Also Known As:
Featherfew, Flirtwort, Bachelor’s Buttons
Full Sun to Partial Shade
Central and Southern Europe, naturalized in temperate zones of North America
Moderately rich soils on the dry side.
Feverfew is an attractive plant said to repel insects, with abundant daisy-like flowers. Some believe that the name “Feverfew” is a corruption of the Latin word “febrifuge” which means “driver out of fevers.” This is a bit of a misnomer, as its usefulness has not been shown for this purpose. The Greeks preferred the name parthenion (which translated to parthenium in Latin). In the first century AD, the Greek physician Dioscorides wrote of feverfew in his pharmacopeia De Materia Medica, where he recommended it for menstrual and birth-related problems and as an anti-inflammatory, and not as a fever-reducer. This is one of the earliest recorded uses of feverfew.
One account of the herbs name goes like this: during the Middle Ages, the name parthenion faded and the plant was renamed featherfoil because of its feathery edged leaves. Featherfoil became featherfew and later feverfew. After it acquired the name feverfew, its use against fevers increased.
Feverfew was planted around homes in England in an attempt to purify the air of malaria which was believed to be caused by “bad air.” Early colonists followed this tradition in North America where malaria was also a problem. In 17th century England, herbalist John Parkinson claimed it to be a “very effectual for all pains of the head.” During that same period Nicholas Culpeper declared it a “general strengthener of wombs” and prescribed it in tea for colds and chest congestion.
American 19th century eclectic physicians used feverfew mainly for promoting menstruation, and for treatment of “female hysteria.”
After a period of non use, feverfew has risen in popularity in recent years. John Parkinson was on to something in the 17th century, and recent clinical trials have shown its effectiveness in decreasing the pain of migraines as well as their duration. In 1978 stories appeared in several British newspapers about a woman who had cured her severe migraine headaches with feverfew leaves. It was at this time that extensive studies and experiments proved the herb’s ability to relieve or even cure migraine headaches. Feverfew actually improved patients’ conditions 20% more effectively than any commercial drug on the market at the time. Its success in combating migraines may be due to its accumulative effect in slowly reducing the smooth muscle spasms, which are implicated in may form of migraine. Over half the feverfew users involved in clinical studies reported positive effects. Researchers first believed that a substance called parthenolide was responsible for the migraine relief because it reduced smooth muscle spasms, but that relationship has since been questioned. Parthenolide has been shown to decrease inflammation, which may also play a role in the healing properties of feverfew.
Additional trials have shown that feverfew has other medicinal benefits, such as relieving nausea and vomiting, aiding against inflammation and pain of arthritis, improving digestion, relieving asthma attacks, and promoting sleep.

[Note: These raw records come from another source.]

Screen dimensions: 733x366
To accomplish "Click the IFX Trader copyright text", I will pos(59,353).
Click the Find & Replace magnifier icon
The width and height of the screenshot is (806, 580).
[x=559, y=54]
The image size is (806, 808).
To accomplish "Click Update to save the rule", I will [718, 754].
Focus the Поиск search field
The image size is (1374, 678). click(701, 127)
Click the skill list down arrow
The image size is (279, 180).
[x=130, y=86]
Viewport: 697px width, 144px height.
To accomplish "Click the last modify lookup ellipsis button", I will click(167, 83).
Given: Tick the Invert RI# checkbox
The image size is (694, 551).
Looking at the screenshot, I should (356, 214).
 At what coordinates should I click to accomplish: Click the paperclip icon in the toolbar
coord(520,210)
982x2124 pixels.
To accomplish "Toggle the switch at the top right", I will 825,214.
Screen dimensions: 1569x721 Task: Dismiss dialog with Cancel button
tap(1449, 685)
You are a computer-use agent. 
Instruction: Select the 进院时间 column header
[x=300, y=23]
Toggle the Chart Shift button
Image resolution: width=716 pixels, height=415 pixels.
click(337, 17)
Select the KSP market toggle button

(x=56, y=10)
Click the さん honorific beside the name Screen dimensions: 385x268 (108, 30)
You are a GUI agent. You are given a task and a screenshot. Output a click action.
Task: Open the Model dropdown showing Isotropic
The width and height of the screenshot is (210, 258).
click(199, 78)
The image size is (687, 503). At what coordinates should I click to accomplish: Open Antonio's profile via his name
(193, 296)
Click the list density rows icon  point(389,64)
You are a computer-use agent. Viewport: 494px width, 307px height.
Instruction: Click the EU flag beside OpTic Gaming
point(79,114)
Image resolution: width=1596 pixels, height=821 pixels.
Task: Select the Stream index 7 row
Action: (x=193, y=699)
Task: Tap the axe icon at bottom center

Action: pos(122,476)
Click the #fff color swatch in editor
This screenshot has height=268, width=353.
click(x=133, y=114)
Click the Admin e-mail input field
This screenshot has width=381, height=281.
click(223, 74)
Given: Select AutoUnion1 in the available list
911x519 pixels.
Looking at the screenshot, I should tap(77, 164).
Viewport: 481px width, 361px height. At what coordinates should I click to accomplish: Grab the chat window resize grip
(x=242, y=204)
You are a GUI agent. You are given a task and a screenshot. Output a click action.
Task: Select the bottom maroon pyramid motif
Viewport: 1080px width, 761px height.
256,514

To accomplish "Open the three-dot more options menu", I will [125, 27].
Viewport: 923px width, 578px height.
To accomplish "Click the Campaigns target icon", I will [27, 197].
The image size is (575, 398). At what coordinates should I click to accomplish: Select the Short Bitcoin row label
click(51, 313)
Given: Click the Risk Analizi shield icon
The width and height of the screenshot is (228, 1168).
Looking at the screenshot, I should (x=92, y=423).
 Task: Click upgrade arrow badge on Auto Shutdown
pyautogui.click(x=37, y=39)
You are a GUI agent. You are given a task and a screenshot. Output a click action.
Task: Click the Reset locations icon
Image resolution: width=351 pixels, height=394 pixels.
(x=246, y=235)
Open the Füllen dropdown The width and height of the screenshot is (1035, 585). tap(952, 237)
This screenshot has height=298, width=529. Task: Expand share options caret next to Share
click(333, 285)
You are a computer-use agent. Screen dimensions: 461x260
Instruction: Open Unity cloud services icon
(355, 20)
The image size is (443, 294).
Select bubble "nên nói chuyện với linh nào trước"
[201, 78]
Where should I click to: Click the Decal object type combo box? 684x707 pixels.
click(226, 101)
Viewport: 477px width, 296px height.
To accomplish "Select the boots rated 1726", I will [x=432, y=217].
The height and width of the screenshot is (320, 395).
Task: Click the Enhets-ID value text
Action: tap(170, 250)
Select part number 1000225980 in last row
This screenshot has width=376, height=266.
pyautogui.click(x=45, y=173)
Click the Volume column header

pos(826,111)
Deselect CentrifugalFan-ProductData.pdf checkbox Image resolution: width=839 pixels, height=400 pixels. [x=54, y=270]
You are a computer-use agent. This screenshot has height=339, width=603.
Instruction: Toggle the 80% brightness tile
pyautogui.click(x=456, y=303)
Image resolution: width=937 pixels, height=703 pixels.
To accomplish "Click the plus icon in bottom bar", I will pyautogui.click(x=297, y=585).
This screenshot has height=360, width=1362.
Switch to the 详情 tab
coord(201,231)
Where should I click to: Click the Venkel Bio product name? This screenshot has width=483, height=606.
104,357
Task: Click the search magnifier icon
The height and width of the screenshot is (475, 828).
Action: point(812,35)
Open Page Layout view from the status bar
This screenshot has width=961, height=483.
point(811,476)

Feverfew makes a nice background plant with its deeply cut leaves and dainty daisy-like flowers. It has been known as an insect repellant and its roots contain the powerful insecticide pyrethrin.
Parts of the Plant Used:
All aerial parts, but especially the leaf, both dried and fresh
Volatile oils, tannins, parthenolide
Carminative, emmenagogue, purgative, stimulant, tonic
Infusion: Steep 3-4 fresh feverfew leaves in 1 cup of boiling water for 5-10 minutes. Drink up to 2 cups a day to experience its healing effects. Stop taking this herb gradually to avoid rebound headache.
Feverfew is not recommended for individuals taking blood-thinning medications, pregnant and nursing women, or children under the age of two.